Paradoxical excitation of lateral habenula neurons by propofol involves enhanced presynaptic release of glutamate

Abstract

AbstractSleep is a fundamental physiological process conserved across most species. As such, deficits in sleep can result in a myriad of psychological and physical health issues. However, the mechanisms underlying the induction of sleep are relatively unknown. Interestingly, general anesthetics cause unconsciousness by positively modulating GABA-A receptors (GABAARs). Based on this observation, it is hypothesized that GABAARs play a critical role in modulating circuits involved in sleep to promote unconsciousness. Recently, the lateral habenula (LHb) has been demonstrated to play a role in sleep physiology and sedation. Specifically, propofol has been shown to excite LHb neurons to promote sedation. However, the mechanism by which this occurs is unknown. Here, we utilize whole-cell voltage and current clamp recordings from LHb neurons obtained from 8-10 week old male mice to determine the physiological mechanisms for this phenomenon.
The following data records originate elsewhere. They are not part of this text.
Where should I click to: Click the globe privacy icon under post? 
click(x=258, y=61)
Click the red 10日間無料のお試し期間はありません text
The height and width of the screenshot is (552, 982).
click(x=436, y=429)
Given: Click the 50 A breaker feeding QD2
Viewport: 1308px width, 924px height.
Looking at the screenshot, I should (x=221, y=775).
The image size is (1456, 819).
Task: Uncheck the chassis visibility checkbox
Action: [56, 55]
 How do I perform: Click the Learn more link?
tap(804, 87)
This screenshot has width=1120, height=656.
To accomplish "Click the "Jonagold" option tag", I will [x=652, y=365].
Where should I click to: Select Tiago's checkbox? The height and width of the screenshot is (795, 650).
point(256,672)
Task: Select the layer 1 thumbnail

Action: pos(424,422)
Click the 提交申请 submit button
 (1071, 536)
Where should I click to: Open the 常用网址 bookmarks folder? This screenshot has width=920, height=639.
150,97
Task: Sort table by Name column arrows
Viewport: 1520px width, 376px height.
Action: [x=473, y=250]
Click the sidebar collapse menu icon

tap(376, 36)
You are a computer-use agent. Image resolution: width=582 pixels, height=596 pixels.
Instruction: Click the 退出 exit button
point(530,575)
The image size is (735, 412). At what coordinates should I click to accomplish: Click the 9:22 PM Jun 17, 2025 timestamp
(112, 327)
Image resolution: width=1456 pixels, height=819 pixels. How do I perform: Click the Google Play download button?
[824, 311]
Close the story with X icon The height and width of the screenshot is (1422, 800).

We show that bath application of 1.5μM propofol is sufficient to increase LHb neuronal excitability involving synaptic transmission, but not through modulation of intrinsic properties. Additionally, although there is increased LHb neuronal excitability, GABAARs localized postsynaptically on LHb neurons are still responsive to propofol, as indicated by an increase in the decay time. Lastly, we find that propofol increases the synaptic drive onto LHb neurons involving enhanced presynaptic release of both glutamate and GABA. However, the greatest contributor to the potentiated synaptic drive is the increased release of glutamate which shifts the balance of synaptic transmission towards greater excitation. Taken together, this study is the first to identify the physiological basis for why LHb neurons are excited by propofol, rather than inhibited, and as a result promote sedation.